De fato, essa lei contribuiu no sentido de estabelecer medidas que podem ser adotadas pelo juiz para enfrentar essa questão, a fim de evitar maiores prejuízos às partes envolvidas e sequelas graves ou irreversíveis ao menor vítima da alienação parental.
Outro aspecto positivo da lei é o seu caráter preventivo, pois não é necessário que haja um efetivo repúdio da criança em manter um relacionamento saudável com seu genitor, basta que sejam constatados atos e comportamentos do genitor ou guardião com o intuito de prejudicar a relação parental. Por outro lado, qualquer manifestação de repúdio do menor em relação ao genitor somente será considerada se houver um contexto de alienação parental.
Desde então, como o Judiciário tem se posicionado e aplicado a lei de alienação parental? Apesar desse assunto já ter chegado aos nossos Tribunais Superiores, essa lei, ainda, é pouco aplicada pelo Poder Judiciário.
Isso decorre, principalmente, da falta de conhecimento específico, acerca da SAP (Síndrome de Alienação Parental), e abrange não só advogados, como juízes, promotores, psicólogos e assistentes sociais.
Todavia, ocorrendo indícios da prática de atos de alienação parental, o juiz determinará a realização de perícia, após a oitiva do Ministério Público. O laudo pericial deverá conter uma ampla avaliação psicológica compreendendo, inclusive, entrevistas pessoais com todos os envolvidos, históricos de relacionamento do casal e da separação, exames de documentos, avaliação da personalidade dos envolvidos, cronologia de incidentes que possam demonstrar a ocorrência da alienação, bem como exame e avaliação do forma como a criança ou adolescente manifesta-se acerca das acusações contra o seu genitor.
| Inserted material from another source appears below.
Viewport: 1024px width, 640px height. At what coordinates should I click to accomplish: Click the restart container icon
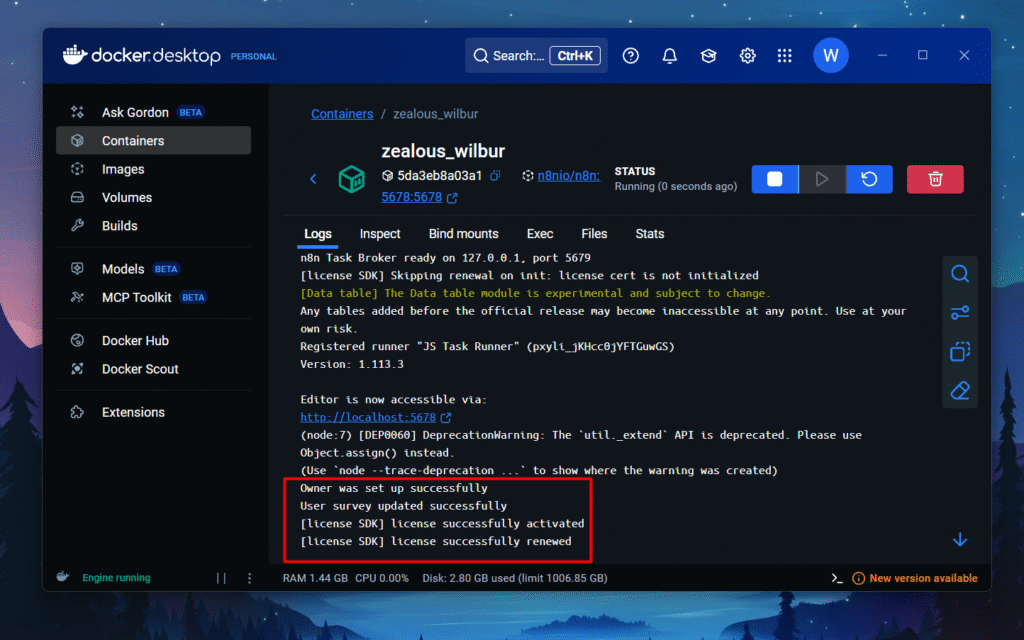coord(869,179)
Restando caracterizada a prática da alienação parental, caberá ao juiz a possibilidade de aplicar as sanções previstas nos incisos I a VI do artigo 6º da Lei nº 12.318/2010 : I - declarar a ocorrência de alienação parental e advertir o alienador; II - ampliar o regime de convivência familiar em favor do genitor alienado; III - estipular multa ao alienador; IV - determinar acompanhamento psicológico e/ou biopsicossocial; V - determinar a alteração da guarda para guarda compartilhada ou sua inversão; VI - determinar a fixação cautelar do domicílio da criança ou adolescente; VII - declarar a suspensão da autoridade parental.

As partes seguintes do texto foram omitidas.